---- Supplied material

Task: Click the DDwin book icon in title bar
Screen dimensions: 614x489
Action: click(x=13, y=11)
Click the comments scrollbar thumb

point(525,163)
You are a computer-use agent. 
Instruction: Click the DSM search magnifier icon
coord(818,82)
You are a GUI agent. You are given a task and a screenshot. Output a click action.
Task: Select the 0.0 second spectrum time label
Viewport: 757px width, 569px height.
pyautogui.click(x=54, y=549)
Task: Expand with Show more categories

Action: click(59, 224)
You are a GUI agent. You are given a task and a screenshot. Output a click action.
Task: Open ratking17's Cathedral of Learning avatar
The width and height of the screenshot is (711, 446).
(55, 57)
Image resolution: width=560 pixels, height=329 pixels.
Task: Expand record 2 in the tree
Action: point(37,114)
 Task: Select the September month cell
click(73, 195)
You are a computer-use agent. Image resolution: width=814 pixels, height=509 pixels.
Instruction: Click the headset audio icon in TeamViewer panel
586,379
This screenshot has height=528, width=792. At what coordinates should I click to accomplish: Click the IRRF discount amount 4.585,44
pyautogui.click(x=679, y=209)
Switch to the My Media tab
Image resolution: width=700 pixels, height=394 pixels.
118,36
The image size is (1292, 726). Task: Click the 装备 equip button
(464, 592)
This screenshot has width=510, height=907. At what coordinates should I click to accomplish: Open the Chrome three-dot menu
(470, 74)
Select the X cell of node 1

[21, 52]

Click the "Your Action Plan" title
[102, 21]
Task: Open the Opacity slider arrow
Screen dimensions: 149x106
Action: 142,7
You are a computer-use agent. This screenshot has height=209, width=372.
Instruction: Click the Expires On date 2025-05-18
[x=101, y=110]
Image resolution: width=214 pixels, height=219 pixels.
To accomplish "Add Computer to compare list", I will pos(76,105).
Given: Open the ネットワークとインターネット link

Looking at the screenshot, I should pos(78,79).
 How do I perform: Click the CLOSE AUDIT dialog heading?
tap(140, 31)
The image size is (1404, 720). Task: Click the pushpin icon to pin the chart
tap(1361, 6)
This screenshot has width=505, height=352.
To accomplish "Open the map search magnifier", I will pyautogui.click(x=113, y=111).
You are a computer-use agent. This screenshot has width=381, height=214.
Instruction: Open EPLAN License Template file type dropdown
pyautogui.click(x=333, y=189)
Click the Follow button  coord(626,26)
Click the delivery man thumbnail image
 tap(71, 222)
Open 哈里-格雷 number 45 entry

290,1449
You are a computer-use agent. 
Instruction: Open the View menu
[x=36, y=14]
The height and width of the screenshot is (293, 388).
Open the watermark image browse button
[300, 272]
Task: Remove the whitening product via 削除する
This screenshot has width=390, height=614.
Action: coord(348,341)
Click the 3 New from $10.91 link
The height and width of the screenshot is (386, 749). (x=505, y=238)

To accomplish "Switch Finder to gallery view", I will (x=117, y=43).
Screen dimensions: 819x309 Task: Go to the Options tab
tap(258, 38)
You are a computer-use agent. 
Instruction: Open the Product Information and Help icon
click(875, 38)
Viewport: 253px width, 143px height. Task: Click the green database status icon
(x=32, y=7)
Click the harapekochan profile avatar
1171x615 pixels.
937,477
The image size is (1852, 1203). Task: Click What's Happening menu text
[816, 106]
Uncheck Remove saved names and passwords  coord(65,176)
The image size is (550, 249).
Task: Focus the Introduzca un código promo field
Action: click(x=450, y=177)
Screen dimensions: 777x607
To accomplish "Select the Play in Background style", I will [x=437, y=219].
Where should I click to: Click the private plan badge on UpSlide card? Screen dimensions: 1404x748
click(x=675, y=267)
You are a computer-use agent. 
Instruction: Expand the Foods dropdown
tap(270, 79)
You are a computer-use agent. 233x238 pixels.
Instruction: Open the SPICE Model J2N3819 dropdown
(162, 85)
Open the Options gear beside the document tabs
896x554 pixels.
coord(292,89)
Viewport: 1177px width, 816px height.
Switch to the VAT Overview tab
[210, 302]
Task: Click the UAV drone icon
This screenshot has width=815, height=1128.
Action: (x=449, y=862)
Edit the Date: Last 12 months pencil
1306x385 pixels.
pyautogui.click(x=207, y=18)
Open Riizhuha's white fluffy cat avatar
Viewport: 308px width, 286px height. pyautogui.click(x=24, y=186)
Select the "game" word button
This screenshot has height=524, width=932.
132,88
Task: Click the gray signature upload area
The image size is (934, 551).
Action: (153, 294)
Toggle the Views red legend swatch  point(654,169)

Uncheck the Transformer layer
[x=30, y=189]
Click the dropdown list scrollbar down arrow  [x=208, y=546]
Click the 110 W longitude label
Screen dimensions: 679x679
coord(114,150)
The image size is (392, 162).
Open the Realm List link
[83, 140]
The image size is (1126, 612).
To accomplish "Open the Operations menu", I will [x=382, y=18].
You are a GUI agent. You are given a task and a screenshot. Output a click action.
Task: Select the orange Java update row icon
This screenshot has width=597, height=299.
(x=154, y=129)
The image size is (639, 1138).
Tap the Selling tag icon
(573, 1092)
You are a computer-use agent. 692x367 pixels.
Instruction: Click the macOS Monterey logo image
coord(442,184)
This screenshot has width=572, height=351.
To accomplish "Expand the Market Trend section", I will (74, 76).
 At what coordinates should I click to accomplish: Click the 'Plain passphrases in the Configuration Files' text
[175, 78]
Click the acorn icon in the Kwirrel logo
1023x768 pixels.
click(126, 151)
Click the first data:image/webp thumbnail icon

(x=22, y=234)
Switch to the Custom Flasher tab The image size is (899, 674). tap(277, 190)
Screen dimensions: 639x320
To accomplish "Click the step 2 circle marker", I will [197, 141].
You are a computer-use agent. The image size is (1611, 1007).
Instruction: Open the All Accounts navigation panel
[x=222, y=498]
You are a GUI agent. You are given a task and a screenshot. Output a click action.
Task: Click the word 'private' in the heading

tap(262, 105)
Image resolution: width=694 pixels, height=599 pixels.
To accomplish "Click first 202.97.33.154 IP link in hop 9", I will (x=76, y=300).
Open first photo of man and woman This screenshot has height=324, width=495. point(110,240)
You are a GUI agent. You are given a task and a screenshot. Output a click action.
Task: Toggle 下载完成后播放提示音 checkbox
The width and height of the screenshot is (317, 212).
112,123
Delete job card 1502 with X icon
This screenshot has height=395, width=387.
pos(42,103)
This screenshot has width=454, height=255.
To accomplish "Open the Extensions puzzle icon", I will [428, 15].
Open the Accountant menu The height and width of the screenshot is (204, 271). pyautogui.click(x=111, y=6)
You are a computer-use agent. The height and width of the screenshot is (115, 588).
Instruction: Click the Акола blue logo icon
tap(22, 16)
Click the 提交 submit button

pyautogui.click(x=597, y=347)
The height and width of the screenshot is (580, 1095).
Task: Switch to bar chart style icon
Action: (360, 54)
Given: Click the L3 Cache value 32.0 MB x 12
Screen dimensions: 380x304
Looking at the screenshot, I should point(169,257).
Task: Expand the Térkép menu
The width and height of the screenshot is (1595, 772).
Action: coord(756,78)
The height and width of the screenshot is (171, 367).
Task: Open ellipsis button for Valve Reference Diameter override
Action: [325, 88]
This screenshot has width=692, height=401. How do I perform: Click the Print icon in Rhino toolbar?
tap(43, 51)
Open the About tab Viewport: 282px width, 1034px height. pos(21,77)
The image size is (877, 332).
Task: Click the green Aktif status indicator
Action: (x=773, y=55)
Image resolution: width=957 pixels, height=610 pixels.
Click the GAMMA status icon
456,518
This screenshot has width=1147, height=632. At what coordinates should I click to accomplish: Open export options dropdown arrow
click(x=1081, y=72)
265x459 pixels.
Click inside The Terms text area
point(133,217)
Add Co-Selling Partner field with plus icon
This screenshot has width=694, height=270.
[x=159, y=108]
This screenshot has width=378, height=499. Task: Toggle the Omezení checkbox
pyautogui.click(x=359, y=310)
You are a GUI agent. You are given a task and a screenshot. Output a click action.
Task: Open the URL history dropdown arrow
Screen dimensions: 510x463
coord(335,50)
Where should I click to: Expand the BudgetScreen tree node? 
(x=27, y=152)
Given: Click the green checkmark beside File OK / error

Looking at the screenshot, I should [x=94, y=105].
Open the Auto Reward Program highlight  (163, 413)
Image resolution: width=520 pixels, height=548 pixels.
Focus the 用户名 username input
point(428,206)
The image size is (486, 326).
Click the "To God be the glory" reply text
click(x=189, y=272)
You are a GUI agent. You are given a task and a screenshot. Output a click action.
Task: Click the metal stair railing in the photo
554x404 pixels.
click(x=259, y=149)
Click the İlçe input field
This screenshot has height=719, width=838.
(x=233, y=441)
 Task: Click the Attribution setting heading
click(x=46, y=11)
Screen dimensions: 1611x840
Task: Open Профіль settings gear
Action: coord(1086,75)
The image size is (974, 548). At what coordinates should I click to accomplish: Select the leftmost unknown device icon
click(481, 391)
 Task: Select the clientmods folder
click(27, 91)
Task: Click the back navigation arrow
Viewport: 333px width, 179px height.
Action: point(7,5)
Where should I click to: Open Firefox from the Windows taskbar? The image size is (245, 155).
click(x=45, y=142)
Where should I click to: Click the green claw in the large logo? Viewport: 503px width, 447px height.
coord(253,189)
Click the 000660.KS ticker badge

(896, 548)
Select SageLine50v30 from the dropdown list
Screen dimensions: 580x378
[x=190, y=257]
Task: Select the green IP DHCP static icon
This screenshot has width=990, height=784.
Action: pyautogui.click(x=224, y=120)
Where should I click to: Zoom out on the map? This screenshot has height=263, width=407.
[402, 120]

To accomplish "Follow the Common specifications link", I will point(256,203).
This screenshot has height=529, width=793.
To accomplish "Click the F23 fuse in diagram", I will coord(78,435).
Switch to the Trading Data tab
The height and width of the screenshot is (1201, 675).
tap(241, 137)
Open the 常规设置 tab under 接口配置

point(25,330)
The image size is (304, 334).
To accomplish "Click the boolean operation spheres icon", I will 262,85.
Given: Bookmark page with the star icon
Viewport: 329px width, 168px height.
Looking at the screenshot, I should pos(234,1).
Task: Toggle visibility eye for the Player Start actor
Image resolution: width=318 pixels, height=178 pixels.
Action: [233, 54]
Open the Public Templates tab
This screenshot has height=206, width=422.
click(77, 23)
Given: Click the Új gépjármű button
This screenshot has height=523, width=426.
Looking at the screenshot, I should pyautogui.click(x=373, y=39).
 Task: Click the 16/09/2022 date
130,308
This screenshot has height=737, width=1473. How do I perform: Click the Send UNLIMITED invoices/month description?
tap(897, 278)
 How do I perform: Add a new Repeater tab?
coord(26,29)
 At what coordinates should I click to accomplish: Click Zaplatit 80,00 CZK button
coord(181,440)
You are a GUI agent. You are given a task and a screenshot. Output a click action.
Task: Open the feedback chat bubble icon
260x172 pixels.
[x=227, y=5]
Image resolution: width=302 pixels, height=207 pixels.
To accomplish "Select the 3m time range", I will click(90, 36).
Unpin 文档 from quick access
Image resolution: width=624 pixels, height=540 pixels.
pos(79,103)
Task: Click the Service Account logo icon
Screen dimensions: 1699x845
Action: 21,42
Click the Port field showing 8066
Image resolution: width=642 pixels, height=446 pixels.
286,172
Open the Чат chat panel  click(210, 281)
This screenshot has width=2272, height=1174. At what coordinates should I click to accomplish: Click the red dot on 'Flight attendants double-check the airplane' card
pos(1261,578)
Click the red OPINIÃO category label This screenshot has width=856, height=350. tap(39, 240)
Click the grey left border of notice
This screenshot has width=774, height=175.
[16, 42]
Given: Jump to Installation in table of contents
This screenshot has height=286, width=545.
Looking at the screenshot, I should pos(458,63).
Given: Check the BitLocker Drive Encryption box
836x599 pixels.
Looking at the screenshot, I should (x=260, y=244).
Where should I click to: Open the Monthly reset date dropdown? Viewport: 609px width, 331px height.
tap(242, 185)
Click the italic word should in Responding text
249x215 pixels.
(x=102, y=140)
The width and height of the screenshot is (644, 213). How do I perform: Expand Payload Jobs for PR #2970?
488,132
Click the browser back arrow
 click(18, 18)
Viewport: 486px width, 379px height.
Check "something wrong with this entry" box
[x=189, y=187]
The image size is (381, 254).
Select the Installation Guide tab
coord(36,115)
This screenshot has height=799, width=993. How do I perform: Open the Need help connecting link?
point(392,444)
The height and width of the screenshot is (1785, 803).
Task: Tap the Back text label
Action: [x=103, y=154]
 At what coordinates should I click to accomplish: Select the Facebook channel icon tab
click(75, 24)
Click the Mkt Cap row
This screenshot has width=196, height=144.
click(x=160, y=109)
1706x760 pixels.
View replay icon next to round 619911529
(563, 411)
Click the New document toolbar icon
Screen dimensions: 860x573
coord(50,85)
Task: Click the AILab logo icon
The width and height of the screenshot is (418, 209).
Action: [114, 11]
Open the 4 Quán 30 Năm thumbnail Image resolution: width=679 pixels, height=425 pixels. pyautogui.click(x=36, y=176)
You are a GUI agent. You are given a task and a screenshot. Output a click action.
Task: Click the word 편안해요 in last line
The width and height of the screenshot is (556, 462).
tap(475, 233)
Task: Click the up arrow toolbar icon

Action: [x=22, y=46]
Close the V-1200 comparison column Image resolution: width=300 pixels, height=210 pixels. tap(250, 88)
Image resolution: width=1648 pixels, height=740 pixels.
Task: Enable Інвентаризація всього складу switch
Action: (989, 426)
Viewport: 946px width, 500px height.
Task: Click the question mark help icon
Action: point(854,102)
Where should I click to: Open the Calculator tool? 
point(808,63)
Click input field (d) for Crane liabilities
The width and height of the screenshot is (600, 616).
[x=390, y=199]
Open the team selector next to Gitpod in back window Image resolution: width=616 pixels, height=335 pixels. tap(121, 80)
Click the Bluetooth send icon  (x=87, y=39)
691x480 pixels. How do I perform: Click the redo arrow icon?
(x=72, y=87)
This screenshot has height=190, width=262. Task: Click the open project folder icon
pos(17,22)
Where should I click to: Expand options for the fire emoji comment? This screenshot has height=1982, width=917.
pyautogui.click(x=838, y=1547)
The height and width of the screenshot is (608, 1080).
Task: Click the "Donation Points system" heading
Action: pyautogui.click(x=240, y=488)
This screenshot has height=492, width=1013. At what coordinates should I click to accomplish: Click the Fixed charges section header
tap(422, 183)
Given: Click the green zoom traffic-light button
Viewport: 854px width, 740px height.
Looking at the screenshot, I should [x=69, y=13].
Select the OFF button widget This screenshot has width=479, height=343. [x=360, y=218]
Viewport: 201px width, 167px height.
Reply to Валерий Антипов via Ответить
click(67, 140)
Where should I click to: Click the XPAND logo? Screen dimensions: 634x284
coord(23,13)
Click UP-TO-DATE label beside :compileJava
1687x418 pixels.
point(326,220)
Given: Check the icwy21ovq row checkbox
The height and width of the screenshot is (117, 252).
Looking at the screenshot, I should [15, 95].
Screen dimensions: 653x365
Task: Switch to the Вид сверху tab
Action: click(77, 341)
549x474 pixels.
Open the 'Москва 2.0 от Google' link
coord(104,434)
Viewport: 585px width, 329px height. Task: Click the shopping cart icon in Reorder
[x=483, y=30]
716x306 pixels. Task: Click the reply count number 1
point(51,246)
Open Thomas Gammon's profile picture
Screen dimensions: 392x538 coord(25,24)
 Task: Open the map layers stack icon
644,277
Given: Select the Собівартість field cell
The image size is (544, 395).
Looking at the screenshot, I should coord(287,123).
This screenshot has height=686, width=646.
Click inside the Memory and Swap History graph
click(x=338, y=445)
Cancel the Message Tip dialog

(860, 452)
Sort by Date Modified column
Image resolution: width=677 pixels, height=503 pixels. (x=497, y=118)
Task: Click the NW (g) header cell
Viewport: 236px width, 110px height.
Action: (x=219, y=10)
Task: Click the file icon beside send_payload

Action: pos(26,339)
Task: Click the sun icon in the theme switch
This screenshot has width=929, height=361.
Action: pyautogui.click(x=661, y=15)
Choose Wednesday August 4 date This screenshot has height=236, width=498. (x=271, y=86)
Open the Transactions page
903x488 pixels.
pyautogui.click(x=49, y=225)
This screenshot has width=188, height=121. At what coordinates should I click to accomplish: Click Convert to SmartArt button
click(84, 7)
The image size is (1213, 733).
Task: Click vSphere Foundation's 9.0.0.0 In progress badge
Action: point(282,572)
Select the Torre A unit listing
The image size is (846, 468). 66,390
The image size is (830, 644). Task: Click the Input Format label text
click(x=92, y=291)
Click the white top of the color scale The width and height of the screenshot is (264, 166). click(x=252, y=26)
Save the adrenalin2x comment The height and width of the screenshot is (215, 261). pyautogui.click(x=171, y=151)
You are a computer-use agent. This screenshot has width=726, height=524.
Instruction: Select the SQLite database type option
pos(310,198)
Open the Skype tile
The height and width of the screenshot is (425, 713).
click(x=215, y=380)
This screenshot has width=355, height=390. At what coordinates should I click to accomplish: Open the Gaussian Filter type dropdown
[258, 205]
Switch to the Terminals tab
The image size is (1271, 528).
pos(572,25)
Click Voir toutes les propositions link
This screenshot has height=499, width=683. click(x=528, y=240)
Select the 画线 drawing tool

--------

Task directions. Select from the material above each line in which the string "chat" appears, and list those lines.

Answer space.
Task: Open the feedback chat bubble icon
Open the Чат chat panel  click(210, 281)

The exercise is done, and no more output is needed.